▶ **WHAT THE TASK ASKS**: "Task: Click the filter funnel icon" appears in one line; retype that line and all lines following it through the end of the records, with nothing left out or added.

▶ **DATA SECTION**:
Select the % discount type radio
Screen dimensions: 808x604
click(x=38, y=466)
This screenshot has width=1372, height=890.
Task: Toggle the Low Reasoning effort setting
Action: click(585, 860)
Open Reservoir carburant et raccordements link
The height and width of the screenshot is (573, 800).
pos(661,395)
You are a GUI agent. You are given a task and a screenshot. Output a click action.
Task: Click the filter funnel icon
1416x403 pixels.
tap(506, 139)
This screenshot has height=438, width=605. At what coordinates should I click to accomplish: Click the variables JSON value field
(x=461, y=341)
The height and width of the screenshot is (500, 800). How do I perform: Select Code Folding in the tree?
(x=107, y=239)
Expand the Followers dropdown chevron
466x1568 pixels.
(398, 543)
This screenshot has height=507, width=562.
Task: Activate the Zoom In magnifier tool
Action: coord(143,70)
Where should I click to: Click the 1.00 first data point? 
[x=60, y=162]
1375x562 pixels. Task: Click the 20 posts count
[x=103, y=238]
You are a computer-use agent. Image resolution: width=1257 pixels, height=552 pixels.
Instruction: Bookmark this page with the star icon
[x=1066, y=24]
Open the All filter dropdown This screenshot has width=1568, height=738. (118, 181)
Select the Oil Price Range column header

▶ **RESULT**:
Task: Click the filter funnel icon
1416x403 pixels.
tap(506, 139)
This screenshot has height=438, width=605. At what coordinates should I click to accomplish: Click the variables JSON value field
(x=461, y=341)
The height and width of the screenshot is (500, 800). How do I perform: Select Code Folding in the tree?
(x=107, y=239)
Expand the Followers dropdown chevron
466x1568 pixels.
(398, 543)
This screenshot has height=507, width=562.
Task: Activate the Zoom In magnifier tool
Action: coord(143,70)
Where should I click to: Click the 1.00 first data point? 
[x=60, y=162]
1375x562 pixels. Task: Click the 20 posts count
[x=103, y=238]
You are a computer-use agent. Image resolution: width=1257 pixels, height=552 pixels.
Instruction: Bookmark this page with the star icon
[x=1066, y=24]
Open the All filter dropdown This screenshot has width=1568, height=738. (118, 181)
Select the Oil Price Range column header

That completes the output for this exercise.